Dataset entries
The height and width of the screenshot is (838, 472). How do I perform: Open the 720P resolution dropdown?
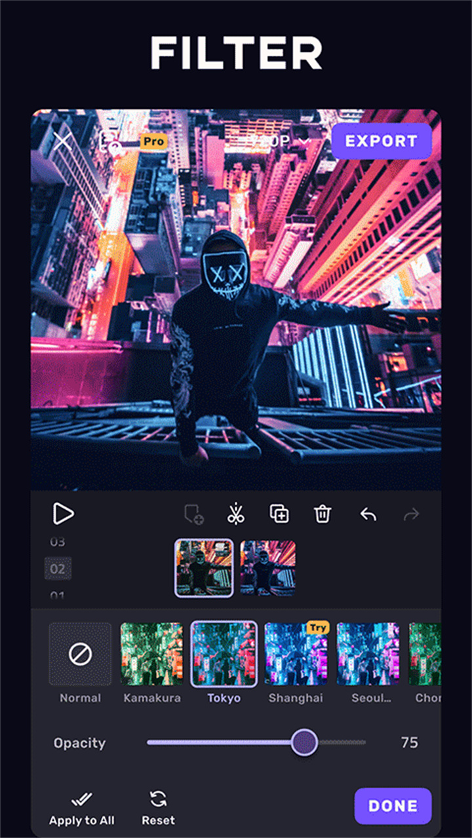pyautogui.click(x=279, y=142)
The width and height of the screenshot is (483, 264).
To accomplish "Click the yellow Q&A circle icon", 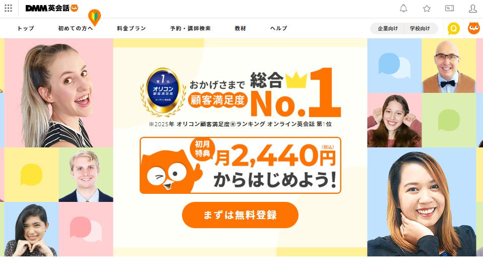I will 453,28.
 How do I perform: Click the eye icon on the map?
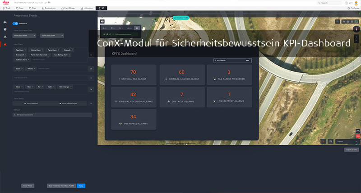coord(102,21)
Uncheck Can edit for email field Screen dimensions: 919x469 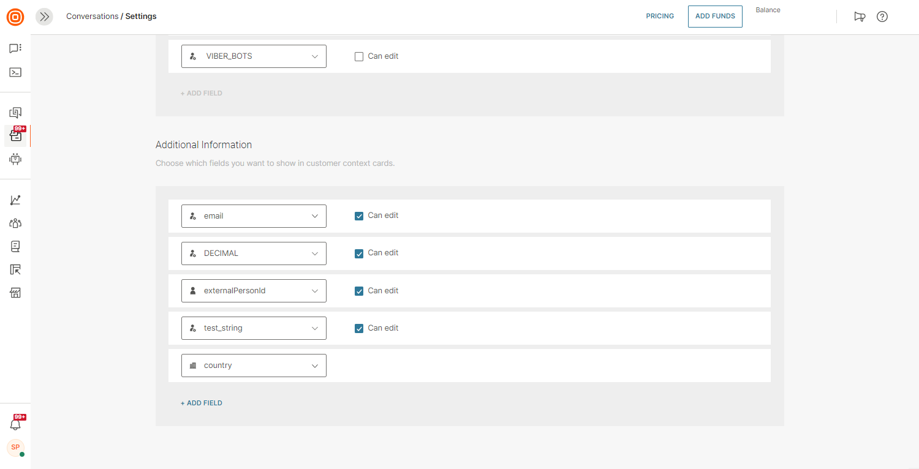(359, 216)
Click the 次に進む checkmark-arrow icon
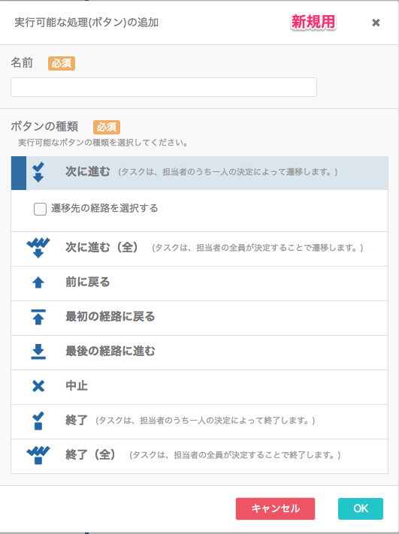The width and height of the screenshot is (399, 534). click(38, 172)
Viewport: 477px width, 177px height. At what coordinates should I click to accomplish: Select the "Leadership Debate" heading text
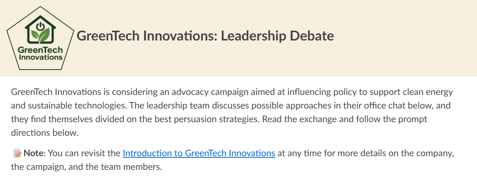[x=277, y=36]
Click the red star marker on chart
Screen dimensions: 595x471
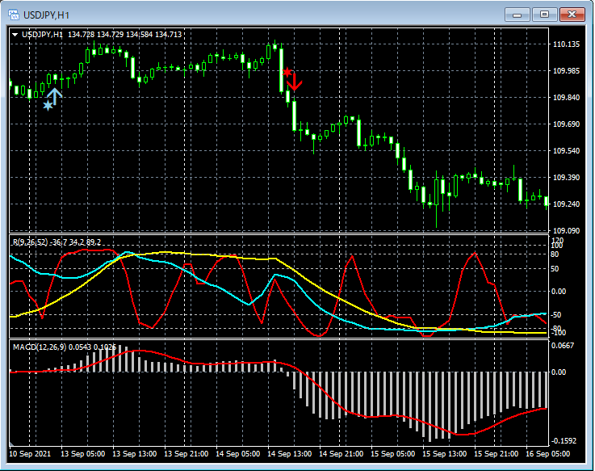(x=287, y=72)
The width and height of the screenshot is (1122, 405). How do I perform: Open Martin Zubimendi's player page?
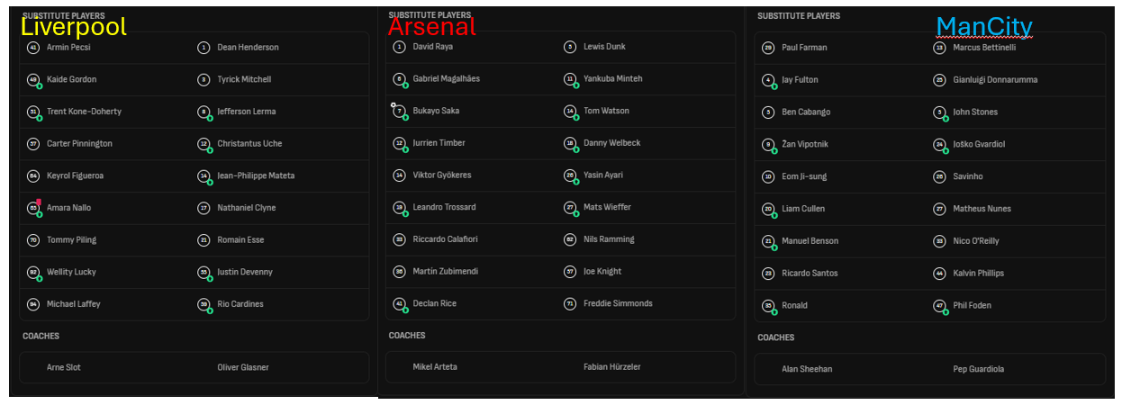coord(445,272)
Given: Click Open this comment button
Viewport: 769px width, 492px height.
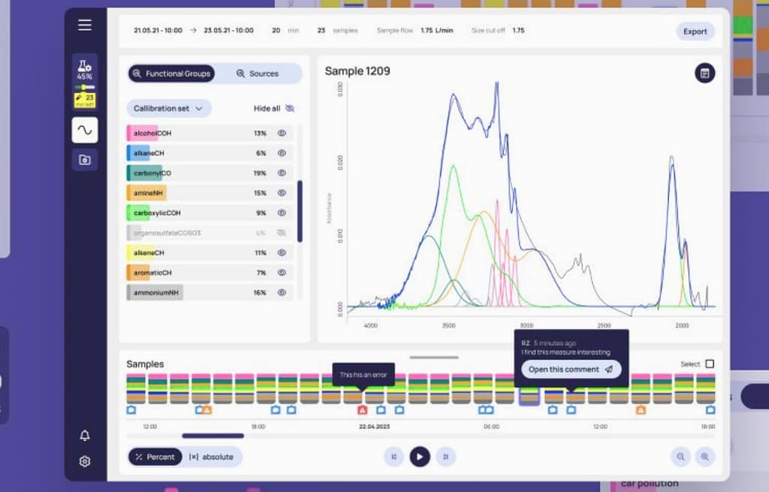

**Task brief**
Leaving every picture out, return the lines from the one containing "Screen dimensions: 595x471" through the last line of the records exactly.

**Response to the exercise**
Screen dimensions: 595x471
(x=287, y=72)
The width and height of the screenshot is (1122, 405). How do I perform: Open Martin Zubimendi's player page?
coord(445,272)
Given: Click Open this comment button
Viewport: 769px width, 492px height.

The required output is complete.